## Exercise goal
Please copy out the lines word for word, beginning with the line containing "coordinates (128, 714)." and continuing through the line containing "at (104, 162).".

========================

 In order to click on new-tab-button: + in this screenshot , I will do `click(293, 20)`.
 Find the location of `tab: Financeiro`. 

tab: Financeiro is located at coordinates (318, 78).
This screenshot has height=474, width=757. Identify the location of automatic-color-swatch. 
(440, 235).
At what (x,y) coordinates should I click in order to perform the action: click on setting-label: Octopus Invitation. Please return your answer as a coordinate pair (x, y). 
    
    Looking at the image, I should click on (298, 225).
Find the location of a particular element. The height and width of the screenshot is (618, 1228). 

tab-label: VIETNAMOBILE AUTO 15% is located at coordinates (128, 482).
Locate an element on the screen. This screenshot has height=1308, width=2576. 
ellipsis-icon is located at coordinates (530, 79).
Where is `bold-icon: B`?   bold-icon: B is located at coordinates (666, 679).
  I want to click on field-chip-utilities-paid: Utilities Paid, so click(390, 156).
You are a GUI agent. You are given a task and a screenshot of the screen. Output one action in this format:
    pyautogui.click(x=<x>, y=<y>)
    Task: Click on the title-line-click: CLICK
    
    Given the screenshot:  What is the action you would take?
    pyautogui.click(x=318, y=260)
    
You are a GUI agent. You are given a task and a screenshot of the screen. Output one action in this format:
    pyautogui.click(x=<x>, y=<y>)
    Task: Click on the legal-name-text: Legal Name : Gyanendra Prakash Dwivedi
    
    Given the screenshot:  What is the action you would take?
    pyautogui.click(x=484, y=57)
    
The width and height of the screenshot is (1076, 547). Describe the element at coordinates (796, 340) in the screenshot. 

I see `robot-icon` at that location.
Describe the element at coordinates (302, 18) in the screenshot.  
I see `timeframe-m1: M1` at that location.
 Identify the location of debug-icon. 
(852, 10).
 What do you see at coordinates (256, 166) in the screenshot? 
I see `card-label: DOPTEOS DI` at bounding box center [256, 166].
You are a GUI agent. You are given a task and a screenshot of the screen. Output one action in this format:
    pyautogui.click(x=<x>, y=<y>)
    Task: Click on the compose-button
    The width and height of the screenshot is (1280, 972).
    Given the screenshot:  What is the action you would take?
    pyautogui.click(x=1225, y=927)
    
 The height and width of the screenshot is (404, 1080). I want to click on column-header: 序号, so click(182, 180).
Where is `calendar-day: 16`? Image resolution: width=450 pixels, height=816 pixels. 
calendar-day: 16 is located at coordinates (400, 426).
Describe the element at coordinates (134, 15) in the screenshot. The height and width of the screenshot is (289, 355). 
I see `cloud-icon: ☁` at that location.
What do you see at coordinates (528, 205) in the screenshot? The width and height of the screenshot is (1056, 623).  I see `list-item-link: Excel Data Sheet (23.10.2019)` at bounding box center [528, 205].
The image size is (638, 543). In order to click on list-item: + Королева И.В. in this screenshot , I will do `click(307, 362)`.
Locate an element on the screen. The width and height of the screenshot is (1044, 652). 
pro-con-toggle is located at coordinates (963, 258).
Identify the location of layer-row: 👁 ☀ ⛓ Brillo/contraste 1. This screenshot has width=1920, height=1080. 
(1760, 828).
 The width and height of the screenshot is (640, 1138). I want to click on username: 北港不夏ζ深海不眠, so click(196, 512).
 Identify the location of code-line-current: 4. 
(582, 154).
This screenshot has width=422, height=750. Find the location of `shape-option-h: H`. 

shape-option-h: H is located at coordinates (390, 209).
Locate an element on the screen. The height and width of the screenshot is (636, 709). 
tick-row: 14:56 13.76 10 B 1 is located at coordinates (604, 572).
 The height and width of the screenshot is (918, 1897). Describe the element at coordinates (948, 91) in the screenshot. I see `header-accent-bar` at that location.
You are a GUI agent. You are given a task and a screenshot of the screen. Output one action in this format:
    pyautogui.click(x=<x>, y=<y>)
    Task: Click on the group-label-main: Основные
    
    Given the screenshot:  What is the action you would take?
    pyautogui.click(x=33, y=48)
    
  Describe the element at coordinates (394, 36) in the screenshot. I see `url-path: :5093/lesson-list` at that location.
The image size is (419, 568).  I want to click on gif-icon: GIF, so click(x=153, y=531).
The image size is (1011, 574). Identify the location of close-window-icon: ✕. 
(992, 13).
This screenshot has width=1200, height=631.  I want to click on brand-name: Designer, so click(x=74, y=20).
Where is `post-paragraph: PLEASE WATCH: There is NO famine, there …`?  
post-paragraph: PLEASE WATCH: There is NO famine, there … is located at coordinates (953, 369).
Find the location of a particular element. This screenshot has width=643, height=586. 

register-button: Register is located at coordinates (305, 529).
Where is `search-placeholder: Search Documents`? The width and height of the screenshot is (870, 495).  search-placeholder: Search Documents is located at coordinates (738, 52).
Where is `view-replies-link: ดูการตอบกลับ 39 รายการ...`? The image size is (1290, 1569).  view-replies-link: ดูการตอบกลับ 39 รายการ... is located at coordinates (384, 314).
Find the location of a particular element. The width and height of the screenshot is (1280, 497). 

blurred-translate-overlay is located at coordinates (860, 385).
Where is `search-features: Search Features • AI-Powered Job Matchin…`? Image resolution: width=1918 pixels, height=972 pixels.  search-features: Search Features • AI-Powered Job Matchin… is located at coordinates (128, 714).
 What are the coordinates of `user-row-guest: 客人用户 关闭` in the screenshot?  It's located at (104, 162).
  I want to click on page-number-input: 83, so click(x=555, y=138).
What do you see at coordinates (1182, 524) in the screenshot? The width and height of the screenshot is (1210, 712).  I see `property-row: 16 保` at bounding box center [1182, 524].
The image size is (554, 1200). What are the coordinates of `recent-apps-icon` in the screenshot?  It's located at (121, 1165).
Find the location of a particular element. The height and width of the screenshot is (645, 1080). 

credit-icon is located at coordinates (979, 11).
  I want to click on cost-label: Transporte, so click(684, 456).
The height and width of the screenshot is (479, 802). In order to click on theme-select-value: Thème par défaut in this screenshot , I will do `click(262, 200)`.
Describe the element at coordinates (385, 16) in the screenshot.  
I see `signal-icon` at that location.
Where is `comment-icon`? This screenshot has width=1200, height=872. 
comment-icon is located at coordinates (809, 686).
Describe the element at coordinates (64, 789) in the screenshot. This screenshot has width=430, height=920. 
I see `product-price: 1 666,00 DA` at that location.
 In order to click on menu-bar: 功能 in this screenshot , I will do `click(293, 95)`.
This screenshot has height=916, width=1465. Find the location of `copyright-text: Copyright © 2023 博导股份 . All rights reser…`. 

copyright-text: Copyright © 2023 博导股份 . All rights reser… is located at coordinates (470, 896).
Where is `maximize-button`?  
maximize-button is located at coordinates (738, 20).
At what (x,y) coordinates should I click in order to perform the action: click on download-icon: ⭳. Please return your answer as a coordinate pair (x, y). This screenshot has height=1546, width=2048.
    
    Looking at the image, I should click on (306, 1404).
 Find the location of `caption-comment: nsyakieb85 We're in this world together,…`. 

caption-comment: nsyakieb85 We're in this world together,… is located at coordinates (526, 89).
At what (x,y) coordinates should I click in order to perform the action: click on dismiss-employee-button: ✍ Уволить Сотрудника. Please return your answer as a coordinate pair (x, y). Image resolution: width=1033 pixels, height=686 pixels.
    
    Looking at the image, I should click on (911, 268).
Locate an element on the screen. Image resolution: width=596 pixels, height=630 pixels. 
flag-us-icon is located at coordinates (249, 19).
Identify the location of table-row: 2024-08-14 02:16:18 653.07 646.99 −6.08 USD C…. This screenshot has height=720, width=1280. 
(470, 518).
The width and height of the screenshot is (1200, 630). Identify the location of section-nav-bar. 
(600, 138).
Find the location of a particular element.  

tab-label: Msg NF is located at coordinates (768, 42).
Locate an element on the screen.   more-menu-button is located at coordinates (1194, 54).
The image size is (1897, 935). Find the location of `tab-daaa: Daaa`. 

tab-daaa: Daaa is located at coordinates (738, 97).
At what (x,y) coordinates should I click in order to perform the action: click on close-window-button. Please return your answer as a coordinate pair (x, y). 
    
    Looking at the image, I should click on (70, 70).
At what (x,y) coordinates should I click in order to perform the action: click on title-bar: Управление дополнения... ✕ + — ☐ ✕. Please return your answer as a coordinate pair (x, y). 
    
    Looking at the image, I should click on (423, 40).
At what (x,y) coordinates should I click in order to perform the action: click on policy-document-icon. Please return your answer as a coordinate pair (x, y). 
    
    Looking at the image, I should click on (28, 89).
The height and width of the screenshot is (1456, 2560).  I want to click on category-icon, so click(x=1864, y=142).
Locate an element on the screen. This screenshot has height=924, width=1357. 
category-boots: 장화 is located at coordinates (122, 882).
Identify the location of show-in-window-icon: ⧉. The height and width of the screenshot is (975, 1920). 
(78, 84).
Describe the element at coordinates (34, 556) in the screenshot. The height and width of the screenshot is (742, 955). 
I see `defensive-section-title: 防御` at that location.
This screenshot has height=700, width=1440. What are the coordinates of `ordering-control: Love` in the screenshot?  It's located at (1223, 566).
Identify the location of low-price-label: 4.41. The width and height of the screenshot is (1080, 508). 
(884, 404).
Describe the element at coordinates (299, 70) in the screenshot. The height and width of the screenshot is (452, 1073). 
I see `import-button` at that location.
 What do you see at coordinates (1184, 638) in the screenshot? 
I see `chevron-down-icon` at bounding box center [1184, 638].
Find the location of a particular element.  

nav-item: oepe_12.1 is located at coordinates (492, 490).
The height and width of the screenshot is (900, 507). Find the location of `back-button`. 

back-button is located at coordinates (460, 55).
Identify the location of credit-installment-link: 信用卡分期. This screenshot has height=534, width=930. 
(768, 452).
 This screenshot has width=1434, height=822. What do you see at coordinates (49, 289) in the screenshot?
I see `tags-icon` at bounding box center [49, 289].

========================

## Exercise output
Where is `search-features: Search Features • AI-Powered Job Matchin…`? Image resolution: width=1918 pixels, height=972 pixels.  search-features: Search Features • AI-Powered Job Matchin… is located at coordinates (128, 714).
 What are the coordinates of `user-row-guest: 客人用户 关闭` in the screenshot?  It's located at (104, 162).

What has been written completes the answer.